Eryk Ryan Anders (born April 21, 1987) is an American professional mixed martial artist and former American football linebacker. He competes in the Middleweight division of the UFC. He played college football at the University of Alabama.

Early life
Eryk Anders was born on a U.S. Air Force base in the Philippines, where his mother was stationed at the time. When Anders was a sophomore in high school he moved to San Antonio, Texas, where he played football for Smithson Valley High School.

Football career

After graduating from Smithson Valley High School Anders started at the University of Alabama in 2006. From 2006 to 2009, Anders played for the Crimson Tide as a linebacker, starting 14 games in his senior season.
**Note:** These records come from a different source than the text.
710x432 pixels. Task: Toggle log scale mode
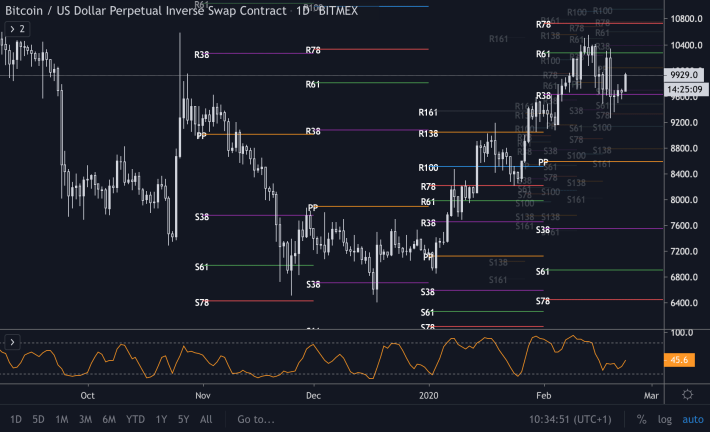pos(664,419)
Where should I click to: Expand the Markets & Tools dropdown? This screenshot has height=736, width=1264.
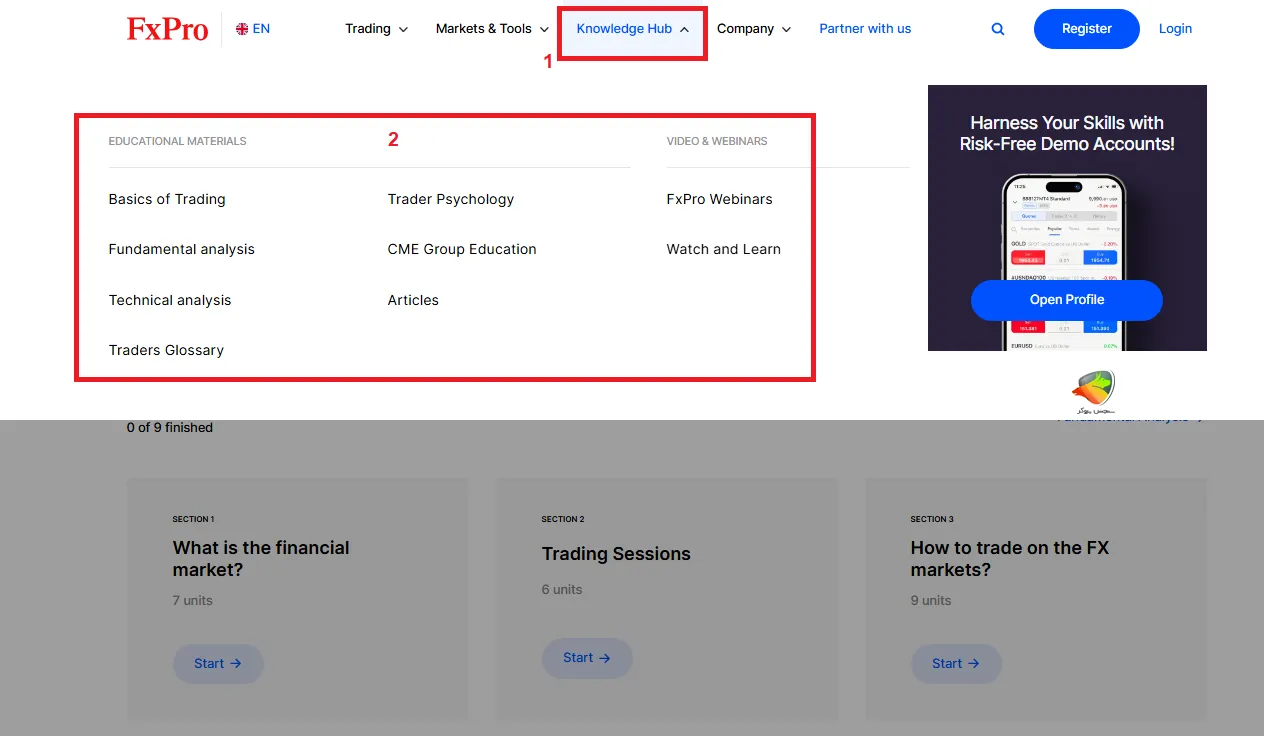pyautogui.click(x=492, y=29)
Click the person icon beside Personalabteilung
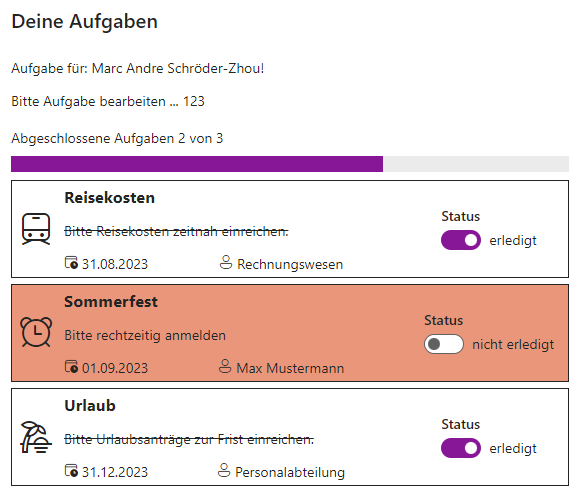 click(224, 470)
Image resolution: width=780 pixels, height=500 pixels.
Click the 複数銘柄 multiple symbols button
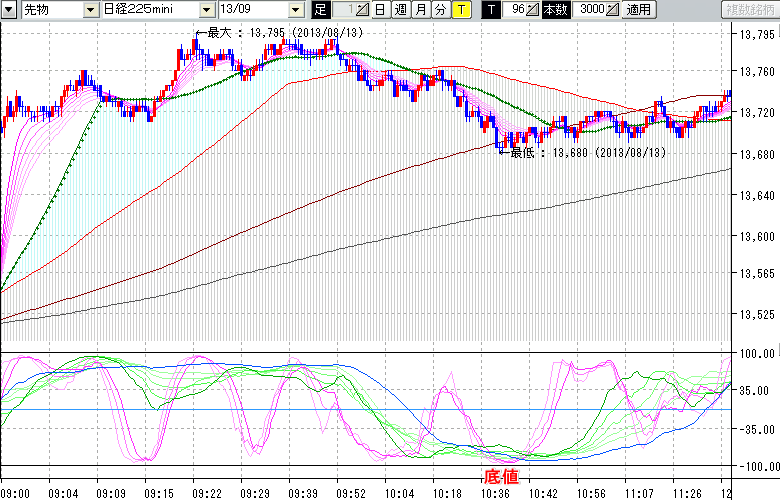point(746,9)

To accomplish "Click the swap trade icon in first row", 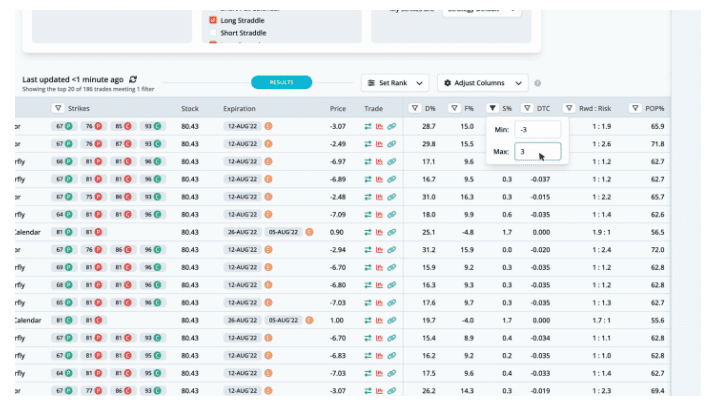I will 368,127.
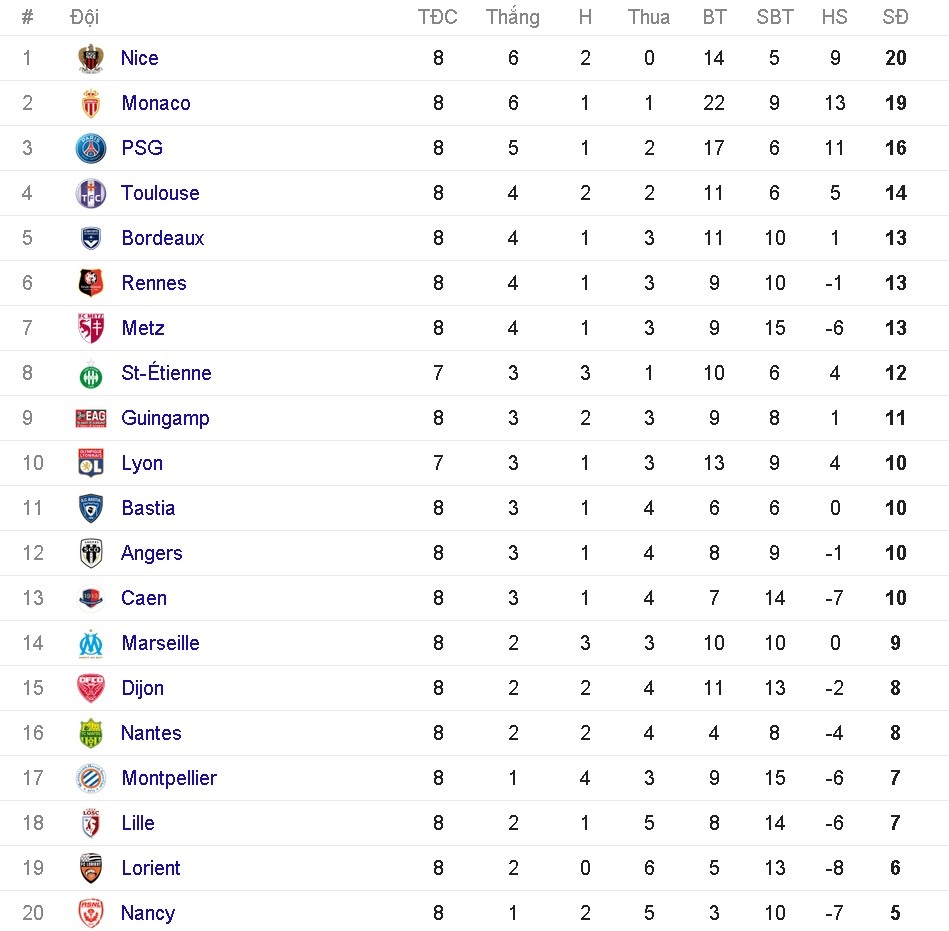This screenshot has height=931, width=949.
Task: Click the Guingamp EAG logo
Action: [x=91, y=418]
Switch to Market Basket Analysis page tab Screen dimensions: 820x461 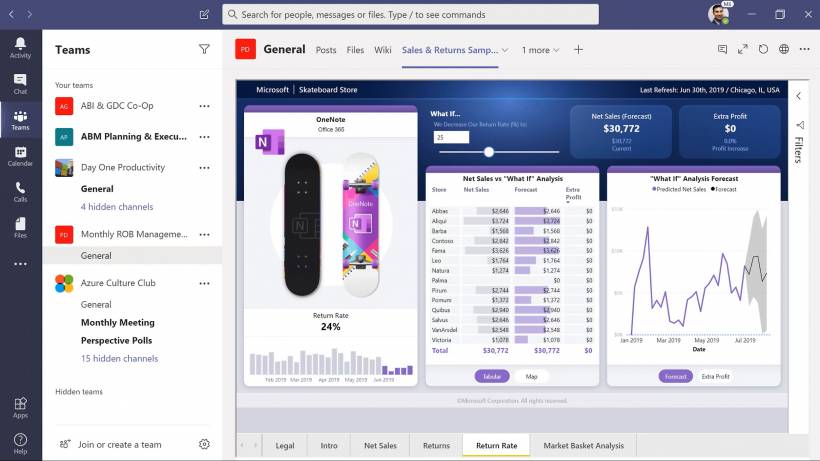(583, 445)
His career at Alabama culminated with a victory in the 2009 BCS National Championship against the Texas Longhorns, a game in which he led the Crimson Tide with seven tackles and a forced fumble.

After college he signed a contract with the Cleveland Browns of the NFL. He also had stints in the Canadian Football League and the Arena Football League before beginning a career in mixed martial arts.

Even several years into his MMA career, Anders keeps in touch with Nick Saban, having the coach as a life coach of sorts, helping guide Anders in life, financially and being responsible.

Mixed martial arts career

Early career
Anders began his mixed martial arts career in 2012 as an amateur, participating in 22 amateur bouts, although his official record is listed as 13-3-1 before his professional debut against Josh Rasberry on August 22, 2015, for Strike Hard Productions. He defeated Rasberry in just 40 seconds via TKO.

In his second professional fight, Anders defeated Demarcus Sharpe by unanimous decision.

Anders defeated Garrick James by TKO.

Anders next defeated Dekaire Sanders by submission via rear naked choke.

For his fifth professional fight he defeated Jesse Grun via TKO due to punches.

Bellator MMA
Anders made his Bellator debut on October 21, 2016, defeating Brian White by TKO in 23 seconds.

Legacy Fighting Alliance
Anders next joined Legacy Fighting Alliance. He defeated Jon Kirk by TKO at LFA 6 on March 10, 2017.

On June 23, 2017, Anders fought for the Legacy Fighting Alliance middleweight championship at LFA 14. He defeated Brendan Allen via unanimous decision to win the title.

Ultimate Fighting Championship
Anders made his UFC debut against Rafael Natal at UFC on Fox: Weidman vs. Gastelum, as a late replacement for Alessio Di Chirico who was forced to withdraw due to a neck injury. He won the fight via knockout in the first round.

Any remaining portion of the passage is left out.